Dal 22 al 31 maggio 2018 Fondazione Cineteca Italiana propone in esclusiva presso il Cinema Spazio Oberdan a Milano, il film NO PET - Liberi e randagi di Davide Majocchi, che indaga con passione e preoccupazione sui concetti di “randagismo” e “libertà” degli animali, un tema tra i più discussi e controversi della società contemporanea.
Il regista Davide Majocchi è un’attivista per la liberazione animale, e ha condiviso la sua vita con i cani sviluppando un patrimonio di esperienze e conoscenze fuori dal comune.
Il documentario intende approfondire lo status dei cani randagi attraverso una messa in scena ironica e brillante, svelando i meccanismi che portano alla rappresentazione degli animali randagi come “bisognosi di cure”, e, per estensione, dell’intervento dell’uomo, smascherando l’arroganza con cui l’uomo, da sempre, si intromette nel libero compiersi dei cicli naturali.
La proiezione del film è l'occasione per proporre al pubblico numerosi incontri sul tema insieme al regista Davide Majocchi, e agli autori Guido Guerzoni(Pets – Come gli animali domestici hanno invaso le nostre case e i nostri cuori - Feltrinelli, 2017), Massimo Filippi (Questioni di specie - Eleuthera, 2017), Marco Reggio (Animali in rivolta - Mimesis, 2017) e con Giona Vinti, autore delle musiche del film, che proporrà un concerto live.
Seguendo lo schema d'intervento dettato dalle istituzioni, gli stessi "amanti dei cani" inscenano una repressione sistematica a danno della specie che più da vicino si è coevoluta con l'umanità: ogni cane deve essere accalappiato, sterilizzato e confinato ad un'esistenza nei box del canile o nelle gabbie dorate delle nostre proprietà abitative, perdendo la possibilità di confrontarsi all'interno delle proprie comunità.
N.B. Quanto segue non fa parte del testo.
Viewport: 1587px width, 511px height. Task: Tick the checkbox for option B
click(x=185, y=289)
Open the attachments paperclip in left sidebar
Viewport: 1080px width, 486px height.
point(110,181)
La massiccia azione protezionista, nel porsi unitamente contro il fenomeno del randagismo praticando la “caccia al randagio”, ha stretto un paradossale sodalizio con coloro che intendono ripulire le strade da ogni categoria d'indesiderati, decretando il trionfo del possesso individuale ed una conseguente rimozione pubblica collettiva.
La tendenza massificata al controllo delle vite dei cani (dalle nascite selezionate negli allevamenti, alle "dolci" morti indotte nelle cliniche veterinarie specializzate) fa registrare un implemento del loro status -qualora risultino di proprietà- che si lega a doppio filo alla crescita degli interessi della fiorente industria del “pet”.
Il risultato è che i cani -così come le altre specie animali rese "domestiche" – vedono ridursi progressivamente gli spazi fisici e mentali dati dalle possibilità dell'autonomia, per diventare oggetti del controverso sentimento umano. I padroni, dal canto loro, finiscono per incarnare il ruolo del gestore più o meno responsabile, alla ricerca di una compagnia che colmi vuoti affettivo-relazionali imputabili ad una sostanziale mancanza di socialità allargata. Eppure i randagi continuano a resistere e a suggerire, ad occhi attenti e solidali, una profonda riconsiderazione dell'organizzazione sociale umana, evidenziando un epocale problema politico laddove le civiltà antropocentriche pongono le fondamenta dei propri valori autoreferenziali. Uno sguardo curioso e complice su sfuggenti scenari di libertà che sfidano l'immaginario moderno del cane per come è stato, nei secoli dei secoli, costruito.
Le riprese effettuate fra Puglia, Sicilia e nel resto del mondo inquadrano animali di ogni genere e razza e si intrecciano a stralci d’interviste all’educatore cinofilo Michele Minunno, all’attivista/scrittore Fabio Santa Maria dei Troglodita Tribe, alla ricercatrice universitaria Susan McHugh e all’operatore antipsichiatrico Giuseppe Bucalo. Gli intervistati indagano i concetti di “randagismo” e “libertà” degli animali con passione e preoccupazione su un tema tra i più discussi e controversi della società contemporanea.